Le Comité national de Gestion des Inondations (CNGI) a tenu une importante réunion consacrée à la préparation de l’hivernage 2026. La rencontre a été présidée par Cheikh Tidiane Dieye, ministre de l’Hydraulique et de l’Assainissement.

Autour de la table, plusieurs acteurs étaient mobilisés : les services techniques, les autorités administratives, les collectivités territoriales, les partenaires institutionnels ainsi que les organisations engagées dans la gestion des risques.

L’objectif était clair : mieux anticiper les inondations avant l’arrivée des pluies et renforcer la capacité de réponse sur l’ensemble du territoire.

Trois priorités clairement définies

Lors des échanges, trois axes majeurs ont été retenus. D’abord, l’anticipation des risques afin de prévenir les situations critiques. Ensuite, la coordination entre les différents acteurs pour garantir une intervention rapide et efficace. Enfin, la mise en œuvre d’actions préventives et structurantes pour limiter durablement les dégâts.

Dans un contexte marqué par la recrudescence des événements climatiques extrêmes, cette stratégie devient indispensable.

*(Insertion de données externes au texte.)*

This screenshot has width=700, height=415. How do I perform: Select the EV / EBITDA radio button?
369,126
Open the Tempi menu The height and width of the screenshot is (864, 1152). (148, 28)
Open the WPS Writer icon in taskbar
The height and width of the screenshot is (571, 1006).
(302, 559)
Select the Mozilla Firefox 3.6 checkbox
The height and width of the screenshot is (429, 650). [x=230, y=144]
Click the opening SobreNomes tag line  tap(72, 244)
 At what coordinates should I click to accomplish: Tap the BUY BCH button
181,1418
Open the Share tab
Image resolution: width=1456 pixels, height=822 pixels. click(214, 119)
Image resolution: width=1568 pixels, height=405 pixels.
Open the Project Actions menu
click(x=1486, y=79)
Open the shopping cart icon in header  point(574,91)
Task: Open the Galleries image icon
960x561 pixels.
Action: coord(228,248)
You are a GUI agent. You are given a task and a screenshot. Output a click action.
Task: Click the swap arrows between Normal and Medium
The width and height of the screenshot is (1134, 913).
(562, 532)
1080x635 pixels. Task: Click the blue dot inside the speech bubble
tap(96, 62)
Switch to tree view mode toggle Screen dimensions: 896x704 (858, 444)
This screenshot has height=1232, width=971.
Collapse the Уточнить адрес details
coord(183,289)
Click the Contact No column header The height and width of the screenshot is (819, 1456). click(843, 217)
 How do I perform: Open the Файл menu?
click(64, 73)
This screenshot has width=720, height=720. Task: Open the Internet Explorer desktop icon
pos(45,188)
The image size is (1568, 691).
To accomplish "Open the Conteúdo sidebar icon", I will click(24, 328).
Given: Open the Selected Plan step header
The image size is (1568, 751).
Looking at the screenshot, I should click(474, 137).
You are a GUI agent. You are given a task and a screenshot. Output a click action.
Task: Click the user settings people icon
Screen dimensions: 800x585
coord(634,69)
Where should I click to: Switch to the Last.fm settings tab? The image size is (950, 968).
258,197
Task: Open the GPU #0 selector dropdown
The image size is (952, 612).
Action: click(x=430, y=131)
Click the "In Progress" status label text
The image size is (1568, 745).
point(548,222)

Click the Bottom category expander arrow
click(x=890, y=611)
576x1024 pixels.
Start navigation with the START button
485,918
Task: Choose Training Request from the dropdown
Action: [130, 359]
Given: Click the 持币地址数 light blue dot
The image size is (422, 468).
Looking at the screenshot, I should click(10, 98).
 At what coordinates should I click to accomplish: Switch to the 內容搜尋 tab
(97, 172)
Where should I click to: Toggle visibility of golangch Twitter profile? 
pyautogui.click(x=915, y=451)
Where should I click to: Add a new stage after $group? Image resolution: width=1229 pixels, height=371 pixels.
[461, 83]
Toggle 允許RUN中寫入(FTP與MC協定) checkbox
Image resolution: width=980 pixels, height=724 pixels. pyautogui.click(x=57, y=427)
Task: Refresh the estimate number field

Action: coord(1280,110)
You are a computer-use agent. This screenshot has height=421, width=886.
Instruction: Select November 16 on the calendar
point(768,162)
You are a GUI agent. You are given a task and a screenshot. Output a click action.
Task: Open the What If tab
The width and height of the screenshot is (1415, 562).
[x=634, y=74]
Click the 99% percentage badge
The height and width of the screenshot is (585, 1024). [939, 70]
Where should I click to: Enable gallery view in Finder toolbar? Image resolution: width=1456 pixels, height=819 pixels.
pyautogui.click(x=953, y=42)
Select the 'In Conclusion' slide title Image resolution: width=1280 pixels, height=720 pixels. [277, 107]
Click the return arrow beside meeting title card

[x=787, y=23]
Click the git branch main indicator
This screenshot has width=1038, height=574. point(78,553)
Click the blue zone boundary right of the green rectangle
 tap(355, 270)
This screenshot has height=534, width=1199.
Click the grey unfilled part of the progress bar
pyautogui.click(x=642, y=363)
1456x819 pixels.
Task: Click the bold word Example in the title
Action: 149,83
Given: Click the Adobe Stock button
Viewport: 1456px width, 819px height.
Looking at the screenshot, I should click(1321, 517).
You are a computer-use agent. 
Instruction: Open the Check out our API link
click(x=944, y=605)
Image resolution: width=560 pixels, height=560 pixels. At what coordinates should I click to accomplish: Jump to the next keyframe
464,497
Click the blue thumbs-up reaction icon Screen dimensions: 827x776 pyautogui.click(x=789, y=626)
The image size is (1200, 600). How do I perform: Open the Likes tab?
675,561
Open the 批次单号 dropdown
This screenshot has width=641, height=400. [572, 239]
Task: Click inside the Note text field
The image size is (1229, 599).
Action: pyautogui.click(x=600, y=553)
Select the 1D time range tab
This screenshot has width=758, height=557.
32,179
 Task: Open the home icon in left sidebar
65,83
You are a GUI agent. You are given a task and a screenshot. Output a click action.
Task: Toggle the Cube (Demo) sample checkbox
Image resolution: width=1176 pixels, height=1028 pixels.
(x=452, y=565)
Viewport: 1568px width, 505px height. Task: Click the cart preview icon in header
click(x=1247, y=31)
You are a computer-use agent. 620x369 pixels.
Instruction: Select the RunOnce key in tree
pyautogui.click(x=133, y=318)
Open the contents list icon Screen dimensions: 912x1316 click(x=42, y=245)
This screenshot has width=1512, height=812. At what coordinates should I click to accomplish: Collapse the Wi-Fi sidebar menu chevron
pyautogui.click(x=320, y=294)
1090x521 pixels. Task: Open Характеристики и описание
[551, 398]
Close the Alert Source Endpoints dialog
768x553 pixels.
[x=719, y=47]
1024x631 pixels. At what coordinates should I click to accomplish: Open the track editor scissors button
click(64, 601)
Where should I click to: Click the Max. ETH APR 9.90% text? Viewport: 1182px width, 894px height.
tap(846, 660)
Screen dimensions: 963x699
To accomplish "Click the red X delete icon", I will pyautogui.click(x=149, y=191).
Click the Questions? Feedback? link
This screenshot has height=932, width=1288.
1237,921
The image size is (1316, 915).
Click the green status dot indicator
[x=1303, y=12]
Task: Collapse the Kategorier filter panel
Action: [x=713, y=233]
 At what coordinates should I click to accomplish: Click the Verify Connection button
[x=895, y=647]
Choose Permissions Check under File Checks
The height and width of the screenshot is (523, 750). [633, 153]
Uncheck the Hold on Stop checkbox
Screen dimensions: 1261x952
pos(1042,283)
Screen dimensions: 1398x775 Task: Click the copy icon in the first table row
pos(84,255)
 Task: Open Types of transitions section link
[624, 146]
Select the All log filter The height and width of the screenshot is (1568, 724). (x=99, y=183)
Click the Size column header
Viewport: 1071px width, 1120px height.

En effet, les épisodes pluviométriques sont de plus en plus imprévisibles et les risques d’inondation augmentent chaque année.

Des mesures concrètes pour renforcer le dispositif

Ainsi, plusieurs actions seront engagées pour améliorer le dispositif national. Il s’agit notamment de renforcer les outils de prévision et d’alerte, de prépositionner les équipements dans les zones vulnérables et d’intensifier le curage des réseaux d’assainissement.

Par ailleurs, la surveillance des ouvrages hydrauliques sera renforcée afin de prévenir tout incident majeur. De plus, le recours aux outils numériques pour le suivi des interventions sera davantage développé pour assurer une meilleure réactivité sur le terrain.

Ces mesures visent à réduire les impacts des fortes pluies dès les premières alertes.

Une attention particulière aux zones vulnérables

En parallèle, les actions structurantes déjà engagées dans plusieurs localités seront poursuivies et consolidées. Les collectivités territoriales ainsi que les services techniques déconcentrés joueront un rôle encore plus important dans cette dynamique.

Des mesures conservatoires seront également mises en place pour protéger les zones les plus exposées. L’objectif est de limiter les dégâts matériels, mais aussi de sécuriser les populations les plus vulnérables.

Le dispositif « Allô Inondation 200 450 » renforcé

Le gouvernement entend aussi améliorer les outils d’alerte destinés aux citoyens. La plateforme numérique de suivi sera renforcée, tout comme le centre d’appel « Allô Inondation 200 450 ».

En outre, ces dispositifs seront davantage vulgarisés auprès des populations afin de faciliter les signalements rapides et d’assurer une meilleure prise en charge des urgences.

Cette proximité avec les citoyens reste essentielle pour améliorer l’efficacité de la réponse en période d’hivernage.

Une stratégie basée sur l’anticipation et la prévention

À travers cette approche globale, l’État veut installer une gestion durable du risque d’inondation. La stratégie repose sur l’anticipation, la réactivité et la synergie entre tous les acteurs concernés.

Ainsi, le gouvernement ambitionne de réduire durablement l’impact des inondations liées aux changements climatiques au Sénégal.

L’enjeu reste majeur : protéger les populations, préserver les infrastructures et renforcer la résilience des territoires face aux aléas climatiques.